Drake Everette, one of the brightest and youngest superstars of the Texas political arena right now, read the condemnation in every single word that his best friend and the man who was closer to him than just a mere cousin. Alec Standing was like a brother to Drake and even though Drake couldn’t admit it—ever, he had looked up to Alec as something of a hero for most of his life.
“Look Alec, Jackie understands how important this is to me. I’ve worked all of my life to get where I am today. Jackie knows how I feel about her, but she also accepts that right now she’s like a political death sentence to me because of her family history. Besides, I don’t plan on actually marrying anyone—well except for Jackie someday. I just want to pretend to be engaged to this girl long enough to win the election and then I’ll find some nice discreet way to break it off with her. You know, end the whole thing gracefully. Something hopefully, that will help me get reelected.”

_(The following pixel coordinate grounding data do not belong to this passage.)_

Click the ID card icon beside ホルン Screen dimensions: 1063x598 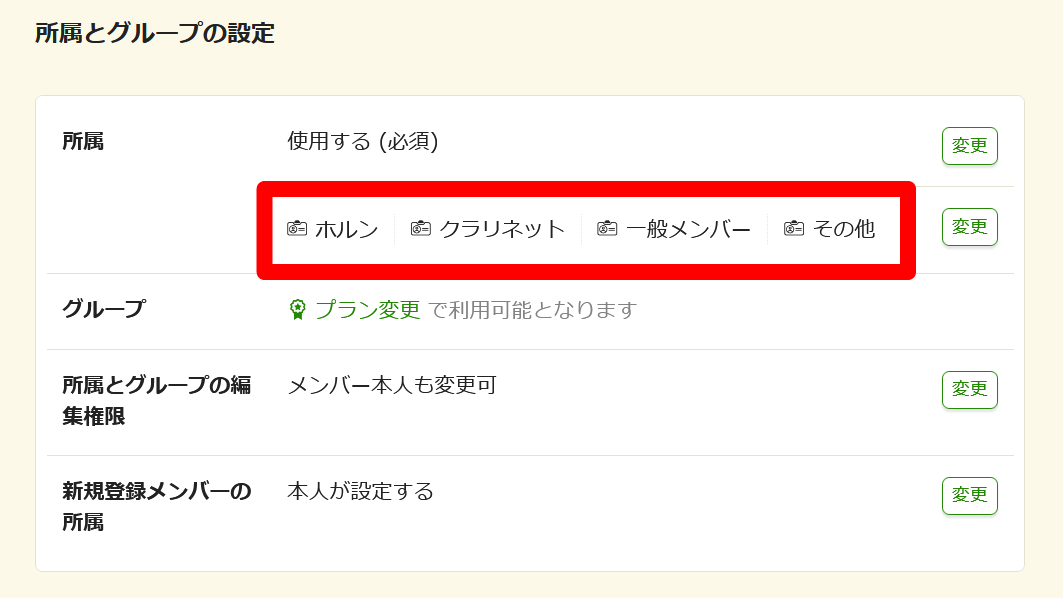point(297,228)
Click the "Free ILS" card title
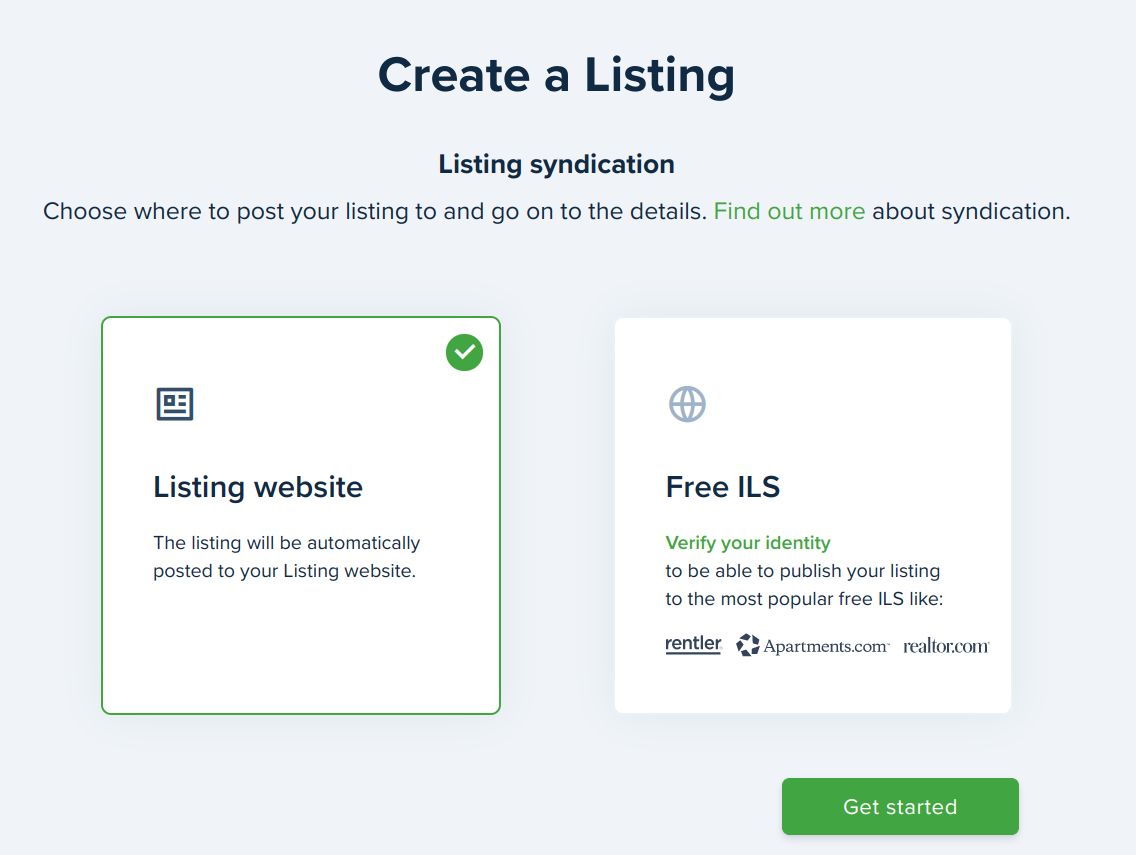Viewport: 1136px width, 855px height. click(x=722, y=487)
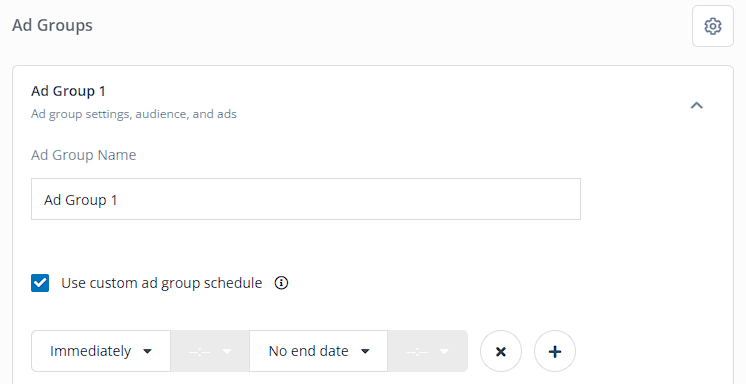Click the white arrow in the start time box
This screenshot has width=746, height=384.
click(227, 352)
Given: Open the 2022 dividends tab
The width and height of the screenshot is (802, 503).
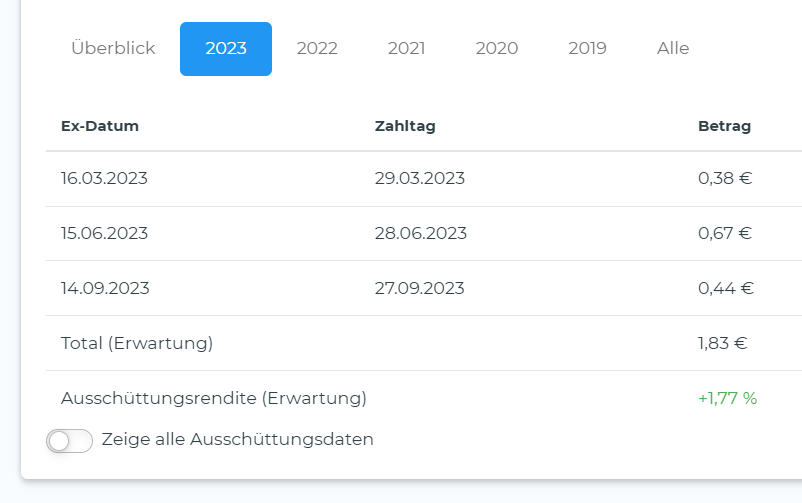Looking at the screenshot, I should tap(317, 48).
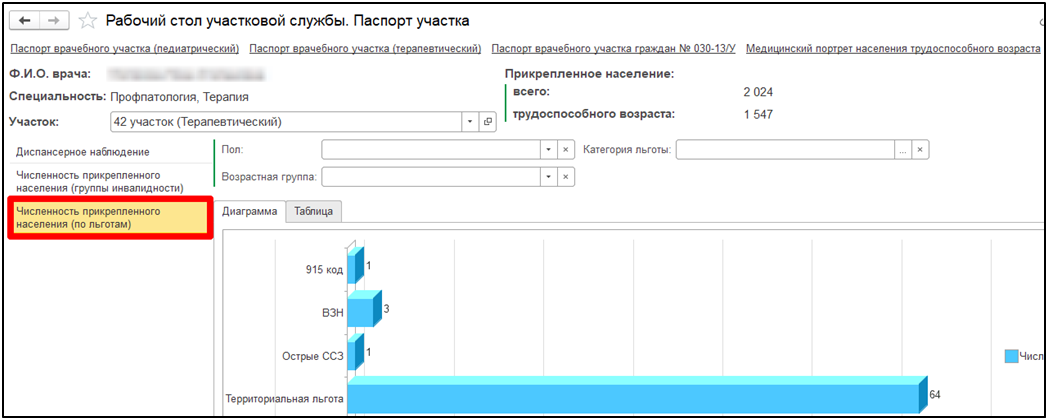This screenshot has height=420, width=1048.
Task: Clear the Категория льготы field with X button
Action: 920,150
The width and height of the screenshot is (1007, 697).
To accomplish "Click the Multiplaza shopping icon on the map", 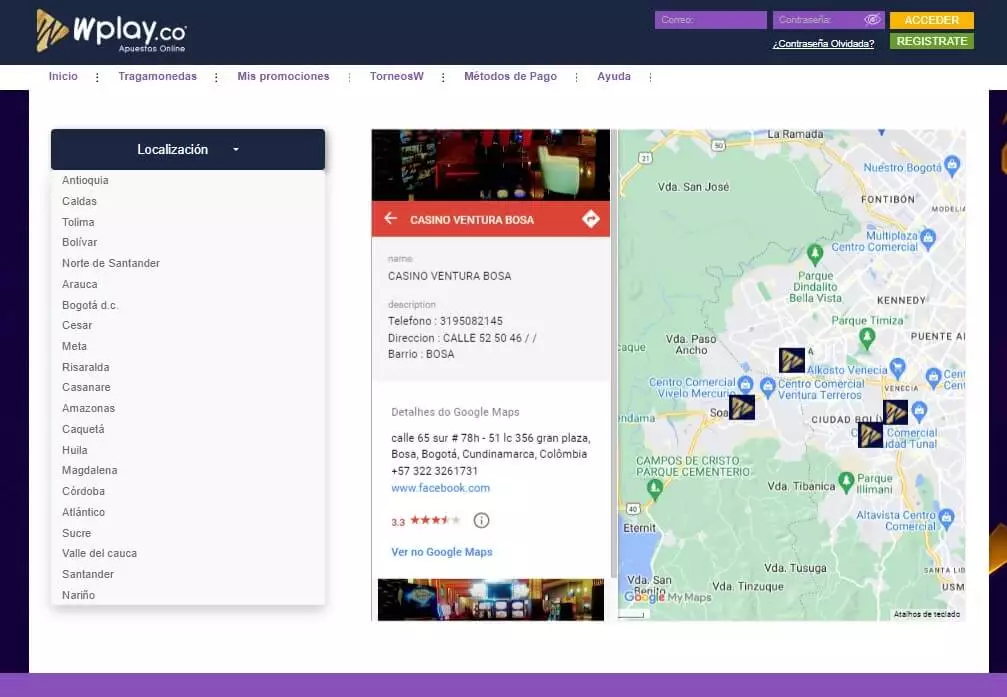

At his cousin’s less than flattering answer to that, Drake continued on a little more carefully this time. Alec just didn’t understand the game of politics. Especially politics in Texas. It was do or die at the very least most of the time.
“Look, I don’t expect you to understand or agree with me on this Alec—after all you’ve never had any political ambitions yourself. Which is a shame considering who you are, but we won’t go there. Besides, you don’t need run for governor. You own most of the state of Texas already. My side of the family, on the other hand, well, we’re just the poor relations compared to the mighty Standings. I mean you have a whole town named after you for crying out loud.”
Drake watched his cousin closely for the usual reaction to that statement but it wasn’t there. But the disapproval was. Drake decided for the moment to ignore it. He was hoping to try to convince his cousin that he had everything under control. This plan had to work, after all. His advisors had assured him it was foolproof and guaranteed to win him the election. He’d made sure to hire the best in the business. They should know. So why was he suddenly so uncertain? Just Alec’s usual smug expression had him thrown.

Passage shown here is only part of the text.